Other events leading to the Civil War include the repeal of the Missouri Compromise and the Dred Scott decision in the Supreme Court, both of which opened the possibility that slavery could be reimposed on states that had rejected it. In addition there were the Lincoln Douglas debates, John Brown's raid, the publication of Uncle Tom's Cabin (by Harriet Beecher Stowe) which had a tremendous impact on Northern society. Then, finally, came the election of Abraham Lincoln on a platform of not expanding slavery, and the secession of the Southern States.

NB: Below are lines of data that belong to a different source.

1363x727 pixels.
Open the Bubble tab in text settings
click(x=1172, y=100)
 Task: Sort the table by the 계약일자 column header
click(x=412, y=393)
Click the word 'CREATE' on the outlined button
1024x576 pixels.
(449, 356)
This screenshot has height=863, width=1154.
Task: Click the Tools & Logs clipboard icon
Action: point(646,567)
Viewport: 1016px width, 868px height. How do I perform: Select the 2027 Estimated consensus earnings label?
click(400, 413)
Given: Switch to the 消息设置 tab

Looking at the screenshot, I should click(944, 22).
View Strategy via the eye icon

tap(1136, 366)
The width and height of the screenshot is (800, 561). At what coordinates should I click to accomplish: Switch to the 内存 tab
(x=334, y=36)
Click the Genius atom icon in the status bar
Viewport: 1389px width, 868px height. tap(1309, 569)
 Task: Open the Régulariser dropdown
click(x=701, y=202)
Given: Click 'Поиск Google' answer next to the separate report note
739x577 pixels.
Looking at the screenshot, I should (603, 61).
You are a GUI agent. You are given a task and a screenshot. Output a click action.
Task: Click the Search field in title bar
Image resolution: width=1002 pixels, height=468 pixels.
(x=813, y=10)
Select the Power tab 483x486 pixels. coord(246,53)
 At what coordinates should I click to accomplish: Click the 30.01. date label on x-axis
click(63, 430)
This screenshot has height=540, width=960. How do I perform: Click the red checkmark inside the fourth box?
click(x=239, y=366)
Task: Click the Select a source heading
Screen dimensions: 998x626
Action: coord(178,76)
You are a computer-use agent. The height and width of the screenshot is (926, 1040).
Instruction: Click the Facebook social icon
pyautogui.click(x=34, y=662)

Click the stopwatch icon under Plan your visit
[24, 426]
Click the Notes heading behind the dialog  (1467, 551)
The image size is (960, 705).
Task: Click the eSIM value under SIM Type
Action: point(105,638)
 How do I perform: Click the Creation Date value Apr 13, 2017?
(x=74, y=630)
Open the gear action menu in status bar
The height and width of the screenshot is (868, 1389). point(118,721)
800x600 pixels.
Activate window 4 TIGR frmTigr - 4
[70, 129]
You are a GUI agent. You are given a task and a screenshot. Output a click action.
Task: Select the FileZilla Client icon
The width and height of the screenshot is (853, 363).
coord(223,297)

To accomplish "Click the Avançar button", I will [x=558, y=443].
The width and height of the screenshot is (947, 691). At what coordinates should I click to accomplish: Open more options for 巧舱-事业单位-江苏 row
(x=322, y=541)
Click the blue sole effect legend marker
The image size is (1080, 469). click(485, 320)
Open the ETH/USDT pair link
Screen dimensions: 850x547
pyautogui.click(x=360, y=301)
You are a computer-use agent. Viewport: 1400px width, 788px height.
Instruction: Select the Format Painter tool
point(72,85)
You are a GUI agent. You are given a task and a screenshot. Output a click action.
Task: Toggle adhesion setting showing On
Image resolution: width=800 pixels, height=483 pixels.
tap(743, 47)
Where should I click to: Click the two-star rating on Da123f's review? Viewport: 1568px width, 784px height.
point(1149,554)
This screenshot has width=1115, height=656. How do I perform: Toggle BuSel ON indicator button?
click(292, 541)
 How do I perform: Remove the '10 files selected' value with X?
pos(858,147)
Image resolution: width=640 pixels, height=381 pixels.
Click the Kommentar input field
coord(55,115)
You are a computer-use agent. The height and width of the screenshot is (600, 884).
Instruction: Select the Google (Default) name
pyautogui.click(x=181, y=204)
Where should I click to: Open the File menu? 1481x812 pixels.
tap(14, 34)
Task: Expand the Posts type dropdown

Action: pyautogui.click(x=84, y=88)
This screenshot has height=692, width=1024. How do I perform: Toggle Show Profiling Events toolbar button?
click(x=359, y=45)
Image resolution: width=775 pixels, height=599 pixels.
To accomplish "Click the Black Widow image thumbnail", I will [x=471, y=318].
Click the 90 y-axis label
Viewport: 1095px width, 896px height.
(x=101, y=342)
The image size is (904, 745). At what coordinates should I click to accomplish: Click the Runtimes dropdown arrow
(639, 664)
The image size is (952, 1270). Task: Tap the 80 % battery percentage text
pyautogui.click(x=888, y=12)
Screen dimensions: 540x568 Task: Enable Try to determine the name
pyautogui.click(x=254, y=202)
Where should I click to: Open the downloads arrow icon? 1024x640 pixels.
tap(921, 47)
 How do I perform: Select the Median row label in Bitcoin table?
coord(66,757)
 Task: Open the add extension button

It is hard to recognize now that Lincoln was actually fairly conservative on the issue of slavery. He did not want it expanded, and wanted to put in place policies that would lead to its eventual demise everywhere. But his priorty in his presidency was restoring the Union, not abolishing slavery. For this reason Douglass was often disappointed in him, and a vocal critic. Yet the two men met three times and became friends. Douglass was enthralled that Lincoln treated him as an equal, and as a friend, and forever loved him for that.
Truly fascinating story that reminds me of why I love history. Stauffer is to be commended.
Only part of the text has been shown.